Placenta. 2012 Nov 1. pii: S0143-4004(12)00391-8. doi: 10.1016/j.placenta.2012.10.007. [Epub ahead of print]
The association of AGT2R polymorphisms with preeclampsia and uterine artery bilateral notching is modulated by maternal BMI.
Zhou A, Dekker GA, Lumbers ER, Lee SY, Thompson SD, McCowan LM, Roberts CT; On behalf of the SCOPE consortium.
SourceRobinson Institute, University of Adelaide, Adelaide, Australia.
INTRODUCTION:This study aimed to determine the association of AGT1R and AGT2R polymorphisms with preeclampsia and whether these are affected by environmental factors and fetal sex.
METHODS:Overall 3234 healthy nulliparous women, their partners and babies were recruited prospectively to the SCOPE study in Adelaide and Auckland. Data analyses were confined to 2121 Caucasian parent-infant trios, among whom 123 had preeclamptic pregnancies. 1185 uncomplicated pregnancies served as controls. DNA was extracted from buffy coats and genotyped by utilizing the Sequenom MassARRAY system.

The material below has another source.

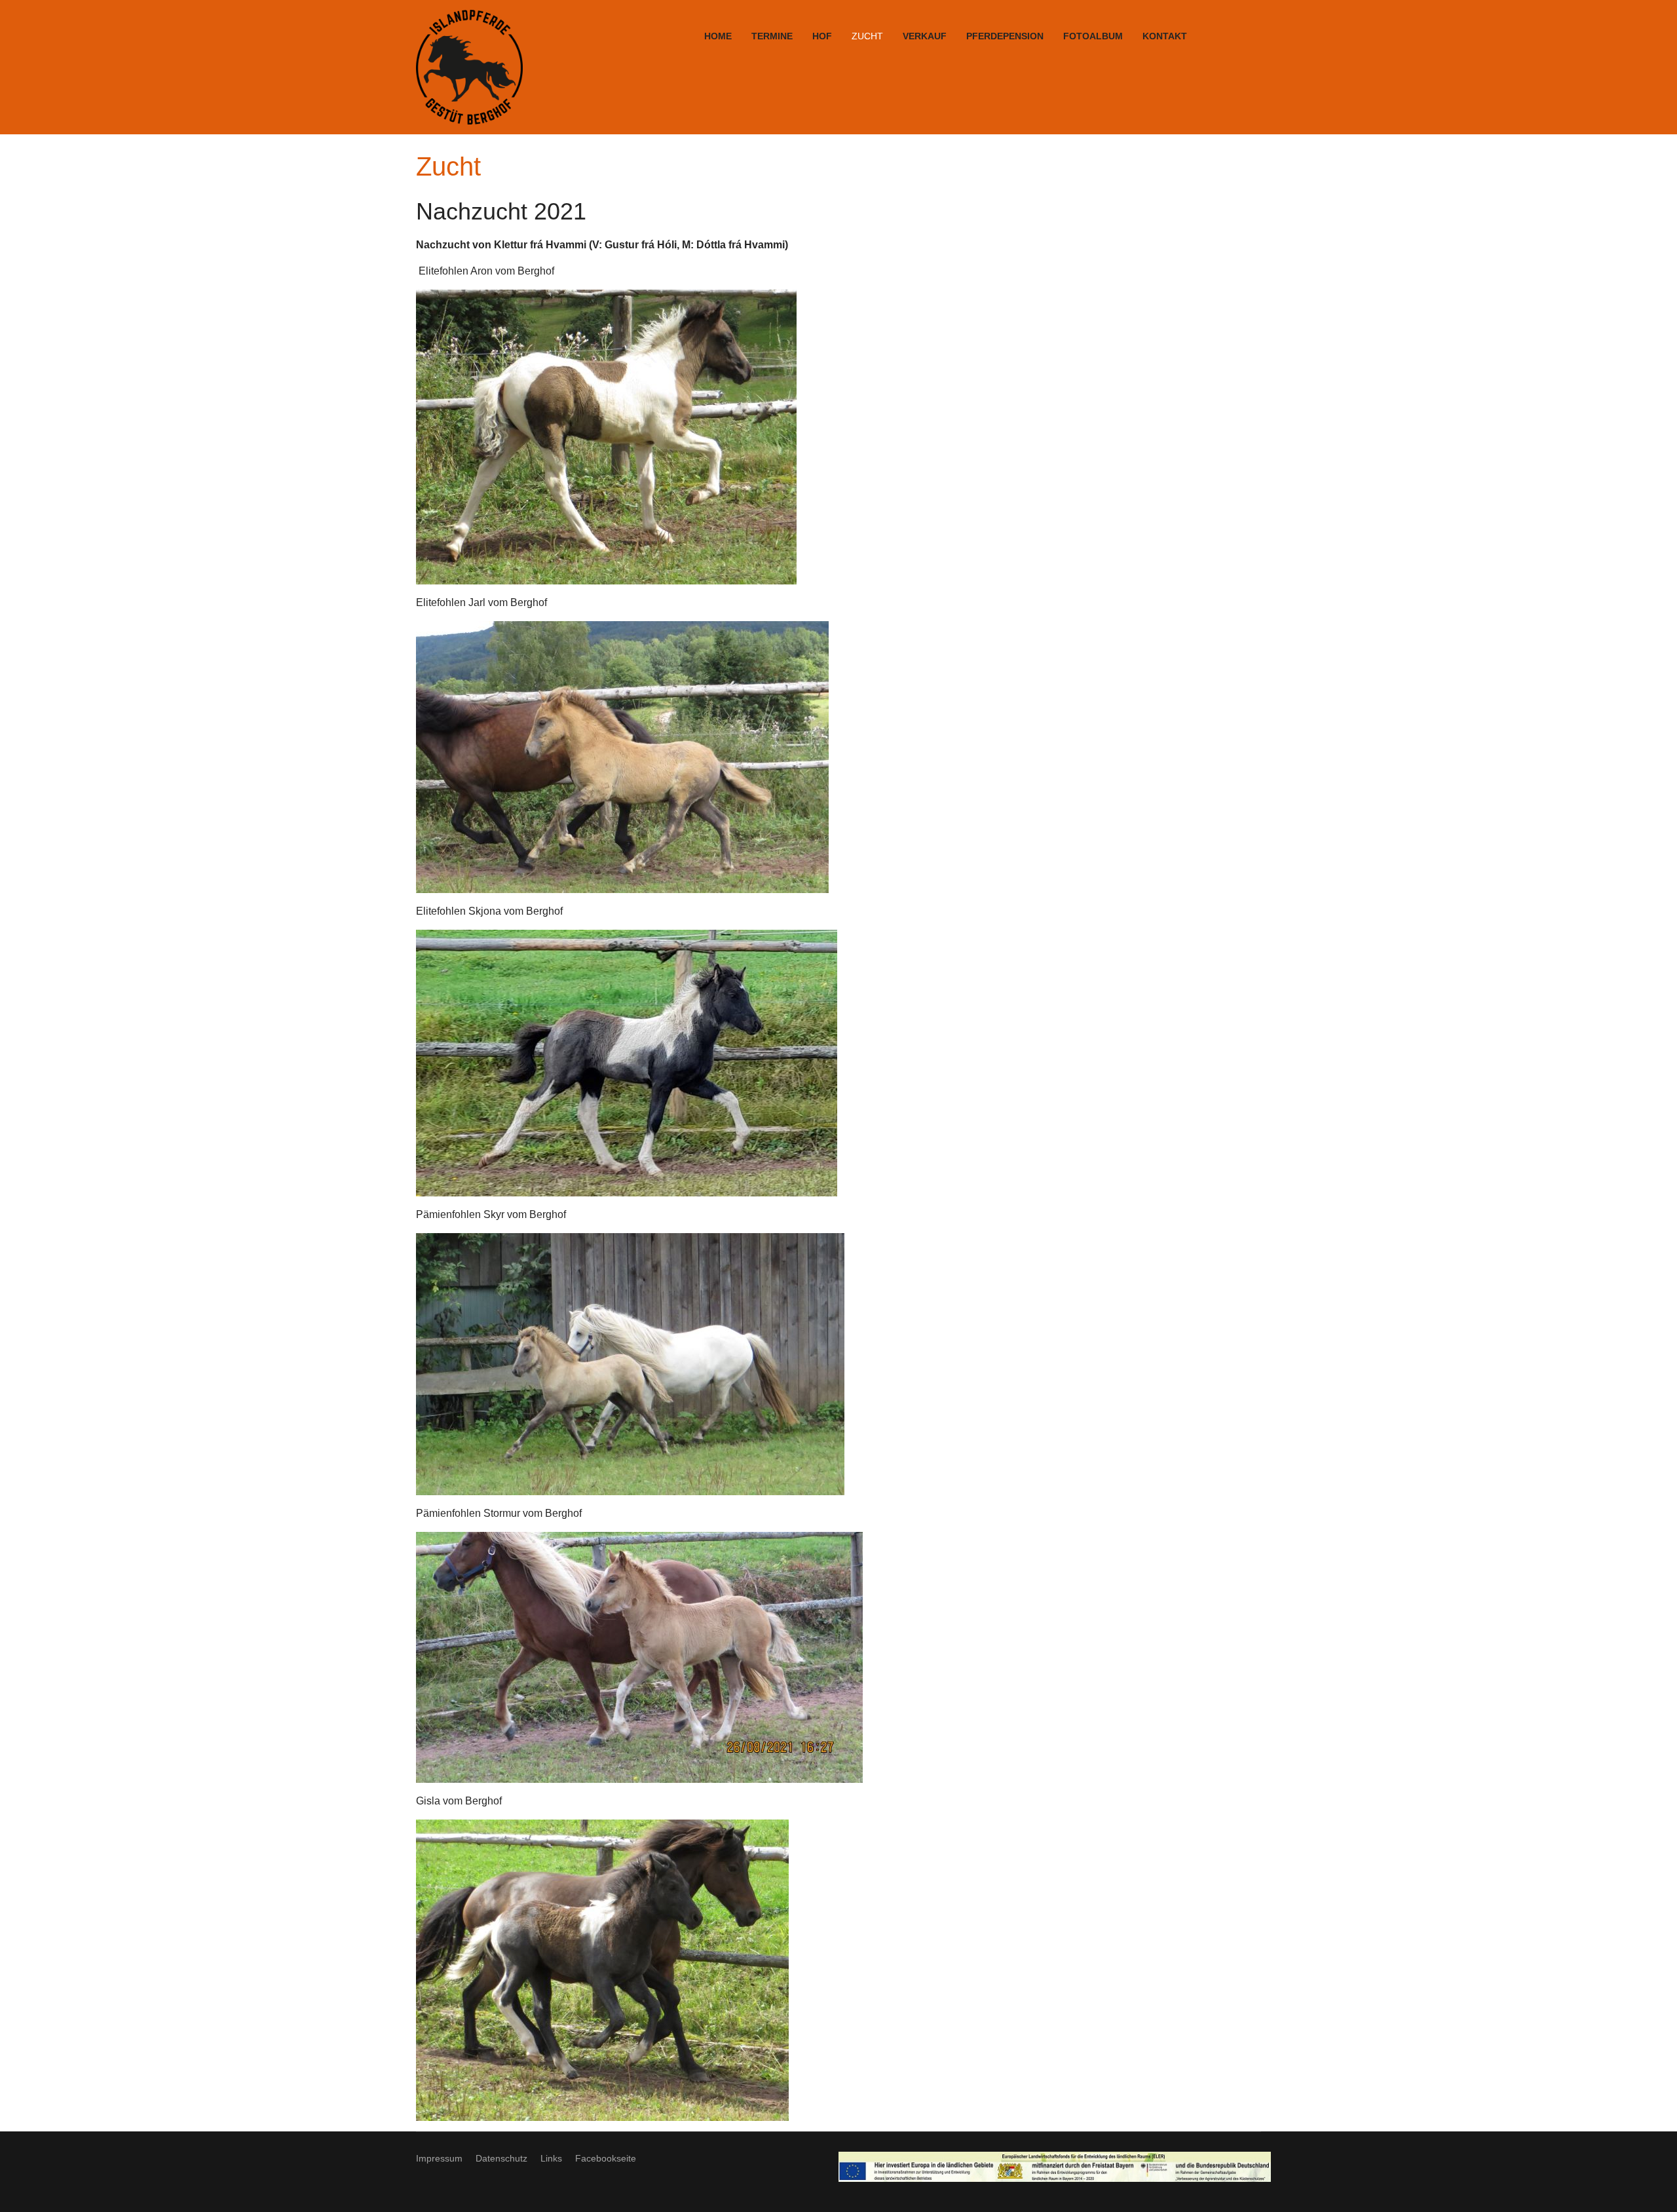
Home (718, 36)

Doppler sonography on the uterine arteries was performed at 20 weeks' gestation.
RESULTS:Four polymorphisms in AGT1R and AGT2R genes, including AGT1R A1166C, AGT2R C4599A, AGT2R A1675G and AGT2R T1134C, were selected and significant associations were predominately observed for AGT2R C4599A. When the cohort was stratified by maternal BMI, in women with BMI ≥ 25 kg/m(2), the AGT2R C4599A AA genotype in mothers and neonates was associated with an increased risk for preeclampsia compared with the CC genotype [adjusted OR 2.1 (95% CI 1.0-4.2) and adjusted OR 3.0 (95% CI 1.4-6.4), respectively]. In the same subset of women, paternal AGT2R C4599A A allele was associated with an increased risk for preeclampsia and uterine artery bilateral notching at 20 weeks' gestation compared with the C allele [adjusted OR 1.9 (95% CI 1.1-3.3) and adjusted OR 2.1 (95% CI 1.3-3.4), respectively].
CONCLUSION:AGT2R C4599A in mothers, fathers and babies was associated with preeclampsia and this association was only apparent in pregnancies in which the women had a BMI ≥ 25 kg/m(2), suggesting a gene-environment interaction.